Ein Afrikaner wurde Opfer eines Überfalls. Jetzt soll er das Land verlassen
– bevor er in seinem Prozess als Zeuge auftreten kann
Rathenow. Erstmalig soll in Brandenburg ein Asylbewerber abgeschoben werden,
der Opfer einer offenbar rassistisch motivierten Straftat wurde und im
Prozess als Zeuge gegen den Täter aussagen müsste.
Der Vorfall ereignete sich am Tag vor Heiligabend 2002: Der 40-jährige Orabi
Mamawi aus Togo schippte mit einem Landsmann Schnee in Rathenow. Seit drei
Jahren half Mamawi den Hausmeistern der Kreisverwaltung bei ihrer Arbeit –
ein, zwei Stunden am Tag für ein paar Euro. Ein junger Deutscher fühlte sich
offenbar durch die beiden Afrikaner gestört. Mamawi sagte später aus, dass Worte
gefallen seien wie: “Was arbeitet Ihr Scheißneger in unserem Land? Wir
Deutschen haben keine Arbeit.” Dem Tagesspiegel erzählte der Togolese: “Der suchte
Streit, das wusste ich gleich. Wir sind weggegangen, sagten, er soll uns in
Ruhe lassen. Er kam hinterher, beschimpfte uns weiter und schlug dann auf uns
ein.” Orabi Mamawi wurde von dem Angreifer zu Boden geworfen. Als sein
Landsmann helfen wollte, rief er: “Hol’ die Polizei.” Wenig später konnte der
Schläger gestellt werden. Mamawi erstattete Anzeige und ließ seine Verletzungen
an Auge und Hals behandeln.
Doch dass der Täter mit Konsequenzen rechnen muss, ist sehr zweifelhaft.
Ungeachtet des Überfalls und des Ermittlungsverfahrens soll Orabi Mamawi am 24.

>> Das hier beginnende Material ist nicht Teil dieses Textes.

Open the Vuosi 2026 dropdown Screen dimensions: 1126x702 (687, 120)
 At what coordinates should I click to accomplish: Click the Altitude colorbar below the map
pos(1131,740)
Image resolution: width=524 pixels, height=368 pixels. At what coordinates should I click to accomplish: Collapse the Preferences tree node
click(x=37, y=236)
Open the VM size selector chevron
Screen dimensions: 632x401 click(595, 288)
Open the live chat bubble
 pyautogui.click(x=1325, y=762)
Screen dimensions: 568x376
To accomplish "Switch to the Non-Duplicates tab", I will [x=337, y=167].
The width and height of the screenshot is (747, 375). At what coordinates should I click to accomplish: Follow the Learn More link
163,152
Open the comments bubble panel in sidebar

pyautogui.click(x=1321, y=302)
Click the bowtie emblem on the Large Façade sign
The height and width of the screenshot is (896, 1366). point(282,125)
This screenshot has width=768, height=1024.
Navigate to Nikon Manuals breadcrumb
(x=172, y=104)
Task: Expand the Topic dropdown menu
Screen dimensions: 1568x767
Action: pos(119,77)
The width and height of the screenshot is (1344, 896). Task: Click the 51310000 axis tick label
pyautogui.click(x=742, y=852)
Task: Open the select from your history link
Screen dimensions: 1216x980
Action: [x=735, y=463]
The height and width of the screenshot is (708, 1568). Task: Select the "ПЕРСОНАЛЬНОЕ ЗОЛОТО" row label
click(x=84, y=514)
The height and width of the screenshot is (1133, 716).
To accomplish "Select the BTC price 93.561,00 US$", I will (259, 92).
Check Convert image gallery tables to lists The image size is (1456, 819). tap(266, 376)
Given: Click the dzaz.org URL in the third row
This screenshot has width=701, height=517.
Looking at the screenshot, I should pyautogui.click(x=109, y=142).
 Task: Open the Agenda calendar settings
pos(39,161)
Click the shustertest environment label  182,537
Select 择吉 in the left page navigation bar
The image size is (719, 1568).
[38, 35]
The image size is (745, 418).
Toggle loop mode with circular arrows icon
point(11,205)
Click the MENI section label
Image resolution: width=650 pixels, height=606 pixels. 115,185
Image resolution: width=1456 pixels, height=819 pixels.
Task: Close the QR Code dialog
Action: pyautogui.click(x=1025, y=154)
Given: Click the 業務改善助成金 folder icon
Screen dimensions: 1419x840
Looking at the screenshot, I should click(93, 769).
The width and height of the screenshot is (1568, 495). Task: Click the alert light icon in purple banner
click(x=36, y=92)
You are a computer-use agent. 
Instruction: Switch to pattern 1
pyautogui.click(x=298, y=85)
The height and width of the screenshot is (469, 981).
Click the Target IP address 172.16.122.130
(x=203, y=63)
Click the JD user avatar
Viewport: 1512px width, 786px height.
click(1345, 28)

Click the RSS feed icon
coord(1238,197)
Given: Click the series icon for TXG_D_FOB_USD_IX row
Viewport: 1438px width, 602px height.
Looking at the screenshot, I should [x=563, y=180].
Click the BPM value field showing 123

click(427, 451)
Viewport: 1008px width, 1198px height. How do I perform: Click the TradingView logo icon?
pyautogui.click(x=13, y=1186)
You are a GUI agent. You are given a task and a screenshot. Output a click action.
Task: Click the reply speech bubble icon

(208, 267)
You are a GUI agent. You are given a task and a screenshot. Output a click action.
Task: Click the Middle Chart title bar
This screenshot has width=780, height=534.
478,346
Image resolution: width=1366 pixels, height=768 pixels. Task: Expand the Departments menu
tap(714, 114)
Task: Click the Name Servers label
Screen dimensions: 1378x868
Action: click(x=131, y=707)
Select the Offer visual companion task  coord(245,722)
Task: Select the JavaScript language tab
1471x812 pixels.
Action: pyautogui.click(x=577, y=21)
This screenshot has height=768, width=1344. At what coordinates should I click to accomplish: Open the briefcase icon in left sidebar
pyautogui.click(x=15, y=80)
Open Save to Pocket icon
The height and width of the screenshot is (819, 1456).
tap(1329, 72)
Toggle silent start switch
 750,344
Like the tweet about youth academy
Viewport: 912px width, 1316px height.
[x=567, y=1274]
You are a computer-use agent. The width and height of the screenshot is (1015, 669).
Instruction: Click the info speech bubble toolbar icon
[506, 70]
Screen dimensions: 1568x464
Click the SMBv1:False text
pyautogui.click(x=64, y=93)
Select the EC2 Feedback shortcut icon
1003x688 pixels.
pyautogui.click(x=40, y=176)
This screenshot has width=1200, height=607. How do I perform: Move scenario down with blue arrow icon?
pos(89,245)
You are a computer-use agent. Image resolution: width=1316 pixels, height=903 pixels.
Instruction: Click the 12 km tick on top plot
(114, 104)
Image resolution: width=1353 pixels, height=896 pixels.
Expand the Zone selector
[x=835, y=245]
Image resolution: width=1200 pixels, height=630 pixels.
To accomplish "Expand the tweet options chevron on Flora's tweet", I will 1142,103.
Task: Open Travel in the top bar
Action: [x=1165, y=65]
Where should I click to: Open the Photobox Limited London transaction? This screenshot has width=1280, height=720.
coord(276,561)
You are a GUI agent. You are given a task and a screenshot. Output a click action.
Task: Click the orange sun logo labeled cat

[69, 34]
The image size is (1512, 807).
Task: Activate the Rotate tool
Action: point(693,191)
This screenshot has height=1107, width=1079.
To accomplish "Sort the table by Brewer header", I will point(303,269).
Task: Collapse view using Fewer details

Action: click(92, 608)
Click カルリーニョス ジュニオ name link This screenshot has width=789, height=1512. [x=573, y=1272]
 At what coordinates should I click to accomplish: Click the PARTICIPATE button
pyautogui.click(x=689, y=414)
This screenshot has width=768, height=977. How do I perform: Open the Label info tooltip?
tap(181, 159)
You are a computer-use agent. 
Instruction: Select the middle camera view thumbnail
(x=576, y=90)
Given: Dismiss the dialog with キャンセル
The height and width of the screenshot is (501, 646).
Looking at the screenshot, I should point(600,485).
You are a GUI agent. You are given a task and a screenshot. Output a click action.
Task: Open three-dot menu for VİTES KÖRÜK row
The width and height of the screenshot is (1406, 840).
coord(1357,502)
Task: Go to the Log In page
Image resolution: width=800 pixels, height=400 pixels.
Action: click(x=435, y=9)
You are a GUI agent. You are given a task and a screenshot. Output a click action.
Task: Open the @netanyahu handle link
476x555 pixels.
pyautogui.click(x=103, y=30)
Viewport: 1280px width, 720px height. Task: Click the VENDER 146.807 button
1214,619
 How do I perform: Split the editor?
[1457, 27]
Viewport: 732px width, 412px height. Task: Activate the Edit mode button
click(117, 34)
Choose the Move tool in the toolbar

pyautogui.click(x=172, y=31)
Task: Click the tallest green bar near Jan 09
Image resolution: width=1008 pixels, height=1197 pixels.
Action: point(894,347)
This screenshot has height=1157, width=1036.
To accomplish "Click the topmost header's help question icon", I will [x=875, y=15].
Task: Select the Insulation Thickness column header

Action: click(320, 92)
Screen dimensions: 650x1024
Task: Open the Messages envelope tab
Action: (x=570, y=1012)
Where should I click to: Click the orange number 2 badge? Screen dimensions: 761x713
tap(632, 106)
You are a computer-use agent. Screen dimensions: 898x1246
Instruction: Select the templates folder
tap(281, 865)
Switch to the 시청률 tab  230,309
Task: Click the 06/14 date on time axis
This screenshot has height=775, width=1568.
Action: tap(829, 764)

Juli dieses Jahres nach Togo abgeschoben werden. Für Kay Wendel,
Projektleiter des brandenburgischen Vereins “Opferperspektive”, ist das ein
unglaublicher
Vorgang. “Mamawi ist 1997 schon einmal brutal von Neonazis
zusammengeschlagen worden”, sagt er. “Zwar waren seine Verletzungen nach dem
Übergriff im
Dezember nicht lebensgefährlich, aber es kann doch nicht sein, dass der
wichtigste Zeuge in einem Prozess gegen einen rechten Schläger nicht mehr aussagen
kann, weil er zuvor abgeschoben wurde!” Wendel befürchtet, dass der Täter nun
straffrei ausgeht. Schließlich ist Mamawi nicht nur Opfer, sondern auch
Hauptzeuge des Überfalls.
Das sieht auch der Anwalt von Mamawi so und hat deshalb die Ausländerbehörde
in Rathenow gebeten, die Abschiebung bis zum Abschluss des Verfahrens
auszusetzen. Eine Antwort steht noch aus. Ein Sprecher der Behörde konnte auf
Anfrage des Tagesspiegels keine Auskunft zu dem Fall geben, weil “man erst die
Unterlagen prüfen” müsse.
Im Justizministerium reagierte man gestern mit Bestürzung auf den Fall. Zwar
seien Asyl- und Strafverfahren getrennte Vorgänge, es gebe allerdings eine
Vereinbarung mit dem Innenministerium, dass in solchen Fällen mit der
Abschiebung gewartet werde. “Ansonsten muss man den Zeugen wieder zurückholen”, sagte
ein Sprecher. Dass dies bei Mamawi möglich sein wird, bezweifelt nicht nur
sein Anwalt. Simone Tetzlaff vom Flüchtlingsrat Brandenburg meint: “In Togo
herrscht seit 30 Jahren eine Militärdiktatur, gegen die sich Mamawi auch in
Deutschland engagiert hat. Wenn er dort landet, verschwindet er wie andere vor
ihm.”
Bei der zuständigen Staatsanwaltschaft in Potsdam war der Fall gestern
“nicht aufzufinden”. Das ist mindestens merkwürdig – denn nur ein Staatsanwalt
kann entschieden haben, zunächst einen so genannten Täter-Opfer-Ausgleich zu
versuchen. Orabi Mamawi erhielt im April eine entsprechende Einladung. Er
erschien auch zum Termin. Der Täter nicht.